▶ [Assignment]:
Below are records; reproduce exactly the lines from the one that has "一般社団法人JBRC (589, 1182)" through the one that has "ごみ処理計画・ごみ処理施設 (91, 419)", ends included, and nothing more.

▶ [Record extracts]:
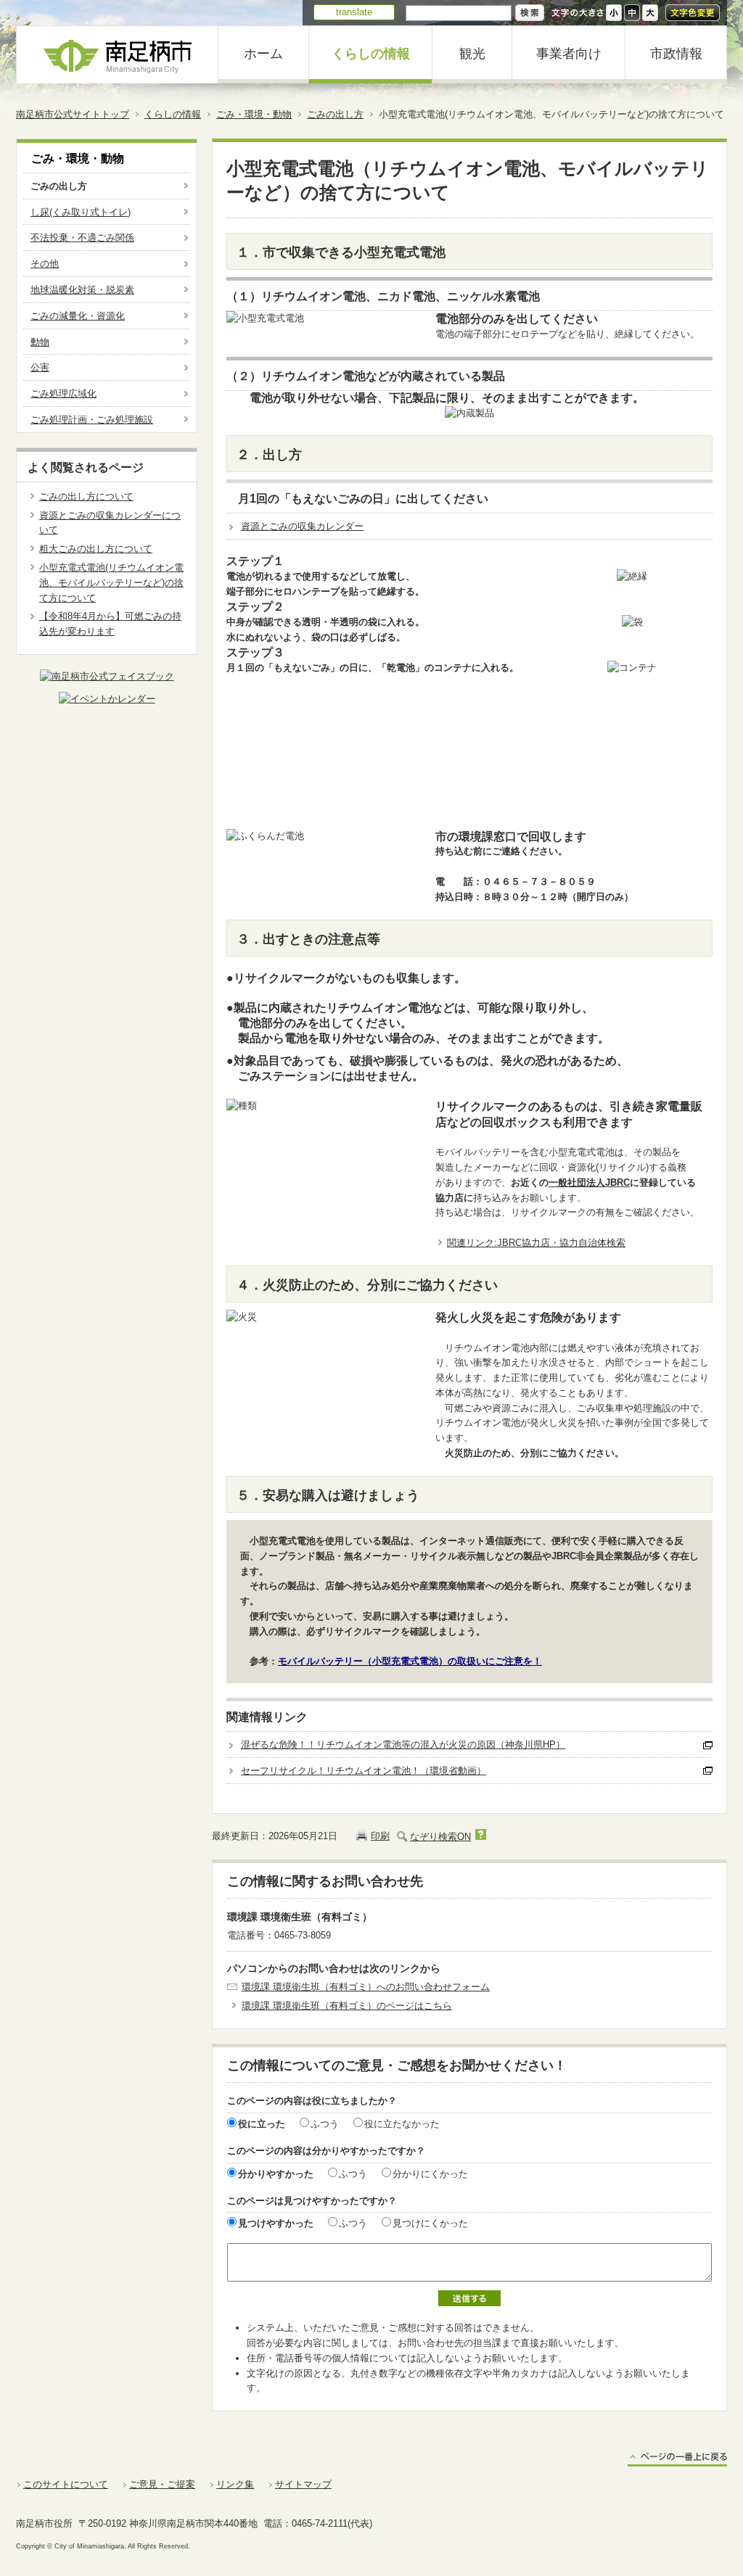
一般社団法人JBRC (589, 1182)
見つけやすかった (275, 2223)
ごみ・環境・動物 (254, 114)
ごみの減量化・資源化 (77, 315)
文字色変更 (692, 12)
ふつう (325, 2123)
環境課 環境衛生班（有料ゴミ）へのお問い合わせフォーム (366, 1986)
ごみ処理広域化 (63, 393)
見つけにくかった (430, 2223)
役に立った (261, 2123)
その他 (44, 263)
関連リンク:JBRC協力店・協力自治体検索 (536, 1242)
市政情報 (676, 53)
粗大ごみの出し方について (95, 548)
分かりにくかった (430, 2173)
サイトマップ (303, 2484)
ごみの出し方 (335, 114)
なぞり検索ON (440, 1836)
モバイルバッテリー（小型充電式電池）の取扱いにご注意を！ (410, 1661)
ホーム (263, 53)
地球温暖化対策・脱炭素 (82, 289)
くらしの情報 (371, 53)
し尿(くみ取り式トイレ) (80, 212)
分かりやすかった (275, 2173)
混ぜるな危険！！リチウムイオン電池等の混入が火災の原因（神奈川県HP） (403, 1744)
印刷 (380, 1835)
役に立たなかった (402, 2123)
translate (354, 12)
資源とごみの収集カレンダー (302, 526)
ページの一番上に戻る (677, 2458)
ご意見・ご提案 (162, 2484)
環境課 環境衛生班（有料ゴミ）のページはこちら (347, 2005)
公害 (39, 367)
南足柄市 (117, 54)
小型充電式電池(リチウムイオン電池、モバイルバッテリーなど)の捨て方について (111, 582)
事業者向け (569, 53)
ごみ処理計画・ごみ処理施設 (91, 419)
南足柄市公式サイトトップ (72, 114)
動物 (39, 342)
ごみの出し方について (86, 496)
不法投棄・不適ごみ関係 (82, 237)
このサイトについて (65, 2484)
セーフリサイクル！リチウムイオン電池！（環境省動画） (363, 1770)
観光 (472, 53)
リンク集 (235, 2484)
==
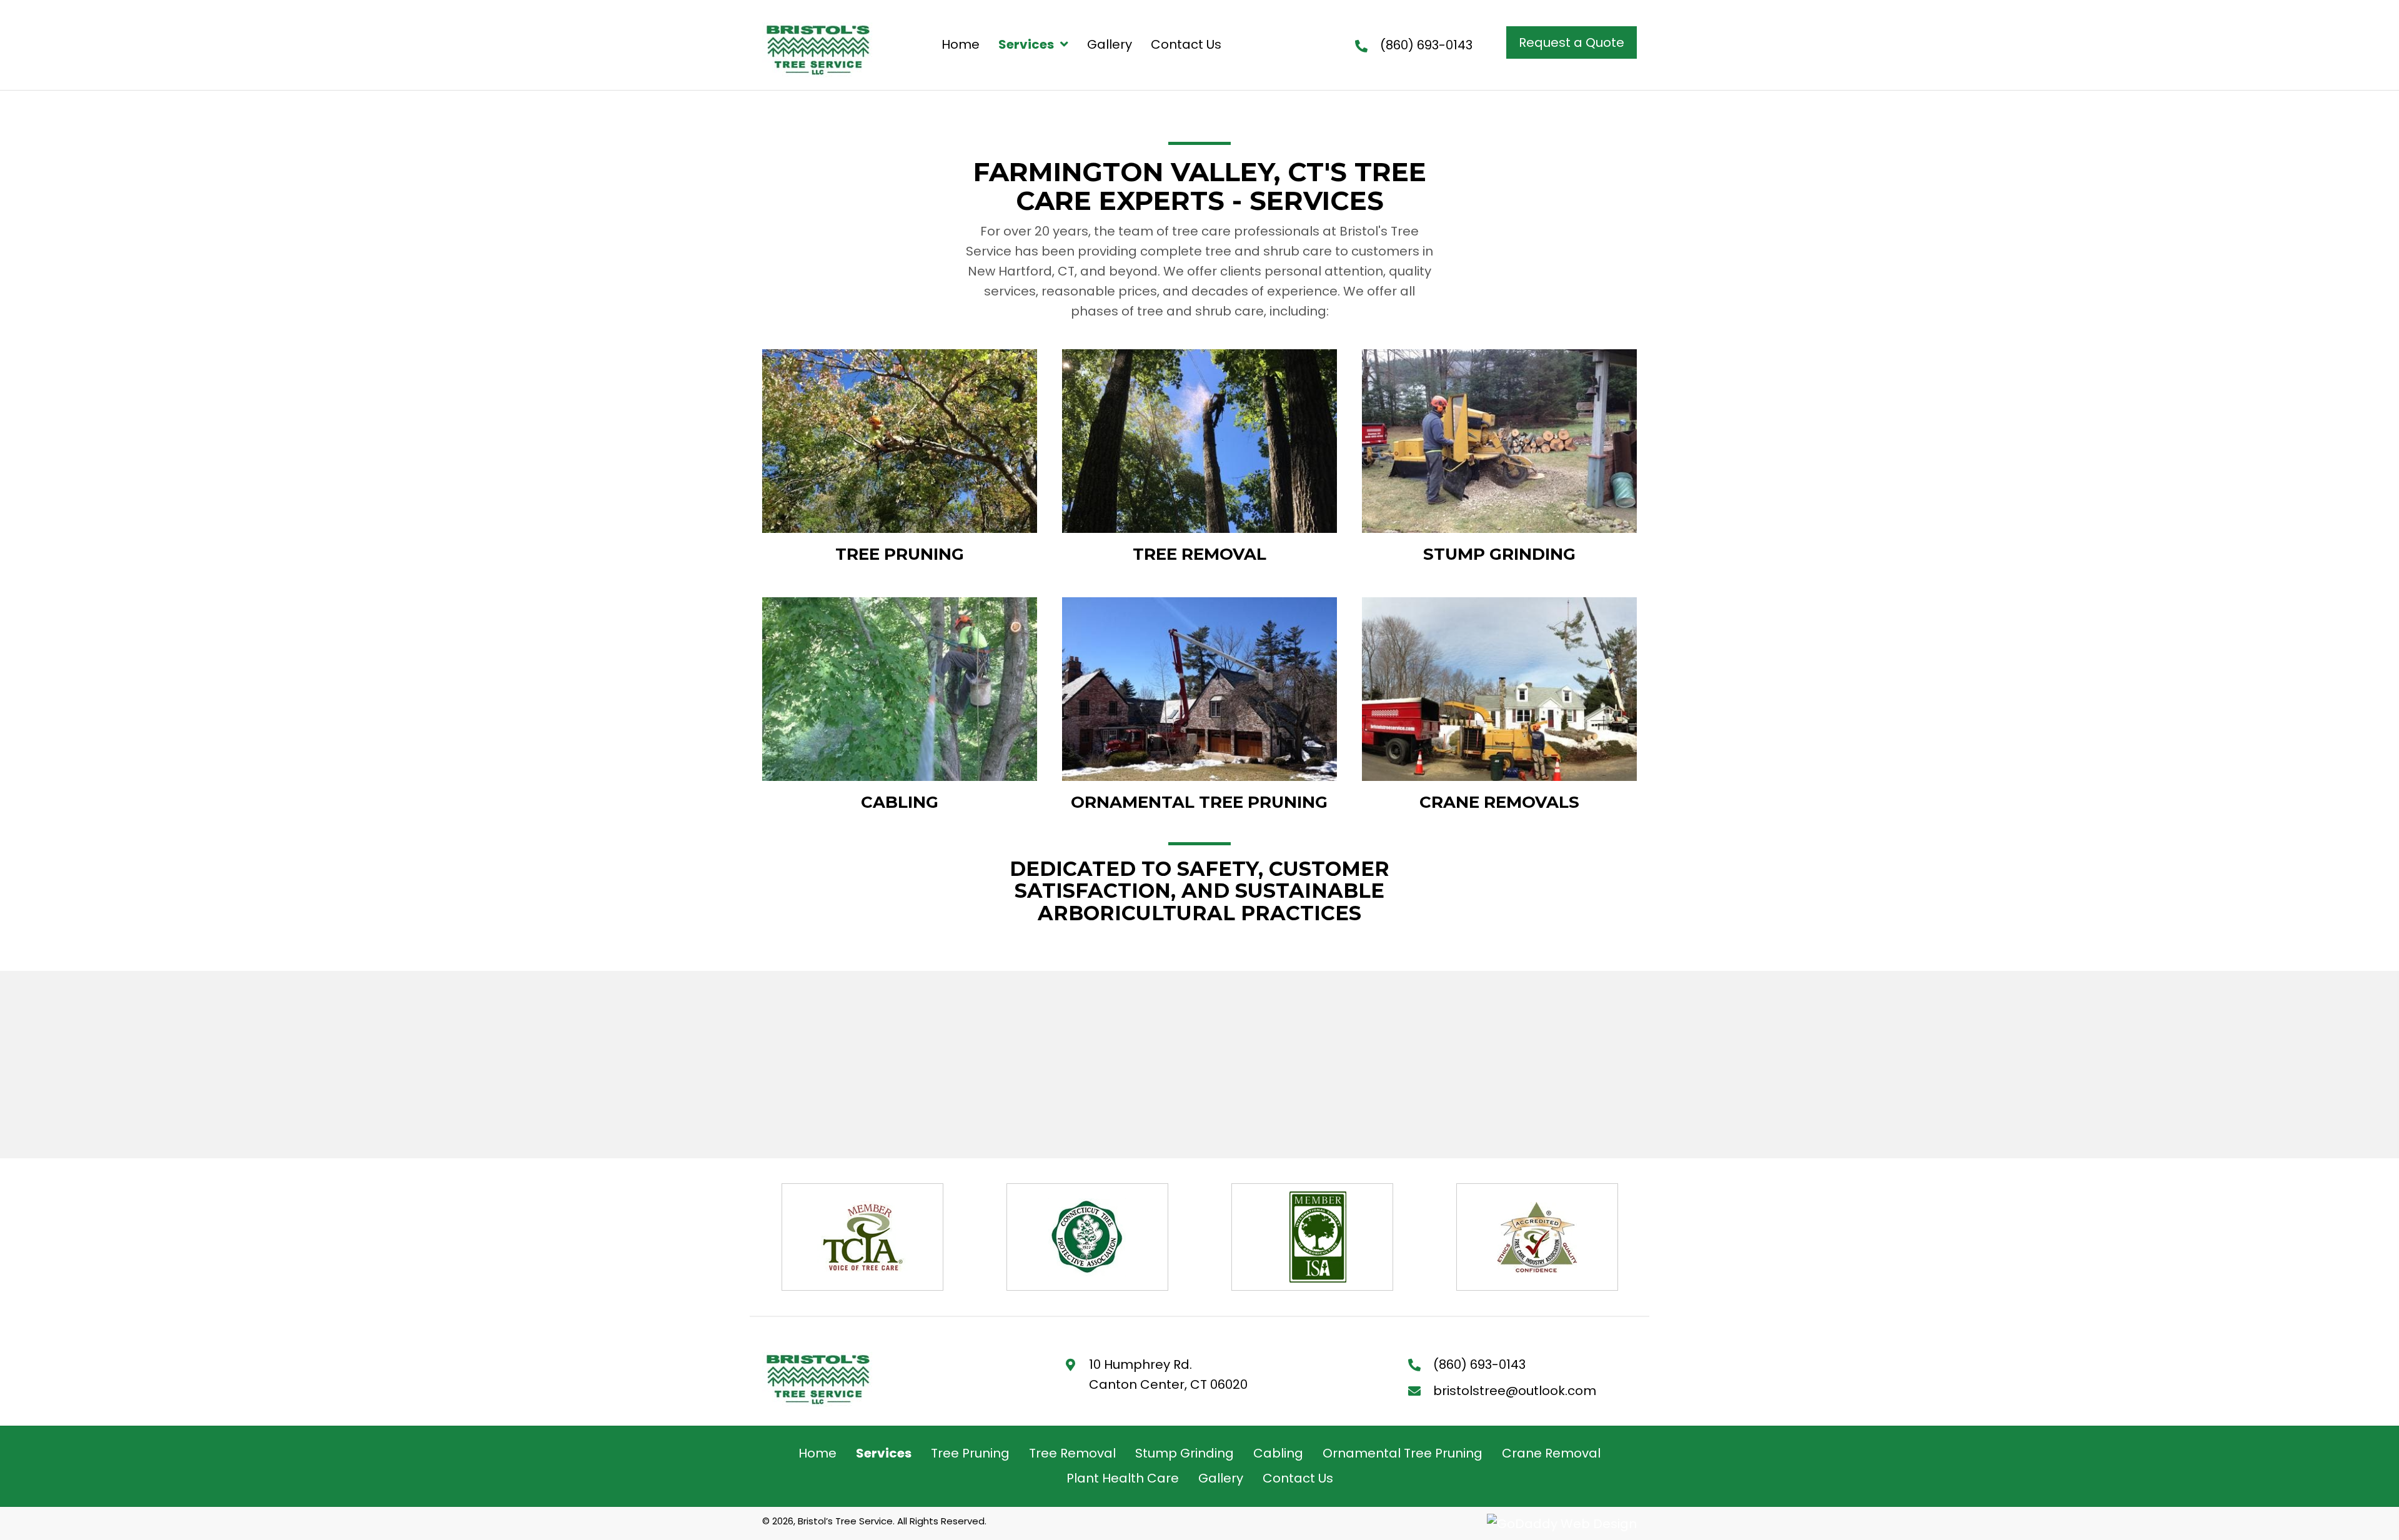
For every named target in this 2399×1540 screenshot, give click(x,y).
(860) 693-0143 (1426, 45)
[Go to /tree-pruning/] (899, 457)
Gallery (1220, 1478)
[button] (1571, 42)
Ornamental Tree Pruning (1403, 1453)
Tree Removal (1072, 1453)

▶ [Response below]:
一般社団法人JBRC (589, 1182)
見つけやすかった (275, 2223)
ごみ・環境・動物 (254, 114)
ごみの減量化・資源化 (77, 315)
文字色変更 (692, 12)
ふつう (325, 2123)
環境課 環境衛生班（有料ゴミ）へのお問い合わせフォーム (366, 1986)
ごみ処理広域化 (63, 393)
見つけにくかった (430, 2223)
役に立った (261, 2123)
その他 (44, 263)
関連リンク:JBRC協力店・協力自治体検索 (536, 1242)
市政情報 (676, 53)
粗大ごみの出し方について (95, 548)
分かりにくかった (430, 2173)
サイトマップ (303, 2484)
ごみの出し方 (335, 114)
なぞり検索ON (440, 1836)
モバイルバッテリー（小型充電式電池）の取扱いにご注意を！ (410, 1661)
ホーム (263, 53)
地球温暖化対策・脱炭素 (82, 289)
くらしの情報 (371, 53)
し尿(くみ取り式トイレ) (80, 212)
分かりやすかった (275, 2173)
混ぜるな危険！！リチウムイオン電池等の混入が火災の原因（神奈川県HP） (403, 1744)
印刷 (380, 1835)
役に立たなかった (402, 2123)
translate (354, 12)
資源とごみの収集カレンダー (302, 526)
ページの一番上に戻る (677, 2458)
ご意見・ご提案 (162, 2484)
環境課 環境衛生班（有料ゴミ）のページはこちら (347, 2005)
公害 (39, 367)
南足柄市 (117, 54)
小型充電式電池(リチウムイオン電池、モバイルバッテリーなど)の捨て方について (111, 582)
事業者向け (569, 53)
ごみ処理計画・ごみ処理施設 (91, 419)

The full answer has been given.